Towards Topological Quantum Computation? - Knotting and Fusing Flux Tubes

Abstract

Models for topological quantum computation are based on braiding and fusing anyons (quasiparticles of fractional statistics) in (2+1)-D. The anyons that can exist in a physical theory are determined by the symmetry group of the Hamiltonian. In the case that the Hamiltonian undergoes spontaneous symmetry breaking of the full symmetry group G to a finite residual gauge group H, particles are given by representations of the quantum double D(H) of the subgroup. The quasi-triangular Hopf Algebra D(H) is obtained from Drinfeld's quantum double construction applied to the algebra F(H) of functions on the finite group H. A major new contribution of this work is a program written in MAGMA to compute the particles (and their properties - including spin) that can exist in a system with an arbitrary finite residual gauge group, in addition to the braiding and fusion rules for those particles.

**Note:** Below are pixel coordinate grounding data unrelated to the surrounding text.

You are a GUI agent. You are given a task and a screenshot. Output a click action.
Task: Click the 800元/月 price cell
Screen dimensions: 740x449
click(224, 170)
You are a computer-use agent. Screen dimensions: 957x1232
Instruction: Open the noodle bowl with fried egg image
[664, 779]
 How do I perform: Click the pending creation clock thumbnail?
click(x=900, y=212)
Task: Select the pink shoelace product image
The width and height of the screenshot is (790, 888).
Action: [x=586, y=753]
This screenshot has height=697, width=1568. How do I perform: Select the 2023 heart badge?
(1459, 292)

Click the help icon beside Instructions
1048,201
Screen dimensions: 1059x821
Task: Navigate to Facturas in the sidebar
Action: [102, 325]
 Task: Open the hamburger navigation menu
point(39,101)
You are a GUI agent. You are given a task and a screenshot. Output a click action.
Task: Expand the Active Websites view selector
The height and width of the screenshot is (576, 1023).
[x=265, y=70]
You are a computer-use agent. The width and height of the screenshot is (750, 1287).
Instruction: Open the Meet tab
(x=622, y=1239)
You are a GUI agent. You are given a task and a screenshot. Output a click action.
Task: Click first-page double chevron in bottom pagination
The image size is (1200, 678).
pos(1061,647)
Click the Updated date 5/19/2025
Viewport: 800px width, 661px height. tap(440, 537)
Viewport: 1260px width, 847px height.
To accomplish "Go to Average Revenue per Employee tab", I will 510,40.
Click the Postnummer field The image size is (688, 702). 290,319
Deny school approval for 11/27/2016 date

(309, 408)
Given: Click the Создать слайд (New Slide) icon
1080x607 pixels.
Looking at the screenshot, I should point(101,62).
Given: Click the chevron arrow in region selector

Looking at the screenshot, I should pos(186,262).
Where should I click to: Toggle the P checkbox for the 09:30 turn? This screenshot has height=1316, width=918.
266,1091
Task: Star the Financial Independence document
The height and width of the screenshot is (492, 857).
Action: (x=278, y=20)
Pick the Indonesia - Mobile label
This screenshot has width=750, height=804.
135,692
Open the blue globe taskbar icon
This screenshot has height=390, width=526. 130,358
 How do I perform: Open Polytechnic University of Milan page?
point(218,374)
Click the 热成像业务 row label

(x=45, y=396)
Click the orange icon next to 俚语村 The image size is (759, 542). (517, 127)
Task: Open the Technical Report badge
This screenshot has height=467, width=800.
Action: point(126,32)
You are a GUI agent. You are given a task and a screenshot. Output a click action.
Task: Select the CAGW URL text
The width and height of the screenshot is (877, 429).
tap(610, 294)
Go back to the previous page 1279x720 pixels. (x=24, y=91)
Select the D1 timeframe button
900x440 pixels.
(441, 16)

We compute explicitly the fusion rules for two non-abelian group doubles suggested for universal quantum computation: S3 and A5, and discover some interesting results, subsystems, and symmetries in the tables. SO(3)4 (the restriction of Chern-Simons theory SU(2)4) and its mirror image are discovered as 3-particle subsystems in the 8-particle S3 quantum double. The tables demonstrate that both S3 and A5 anyons are all Majorana, but this is not the case for all finite groups. In the appendices, the quantum doubles for the remaining nonabelian subgroups of SO(3) - S4, A4, and D4 (the second in the infinite family Dn) - are tabulated and analyzed. In addition, the probabilities of obtaining any given fusion product in quantum computation applications are determined and programmed in MAGMA. Throughout, connections to possible experiments are mentioned.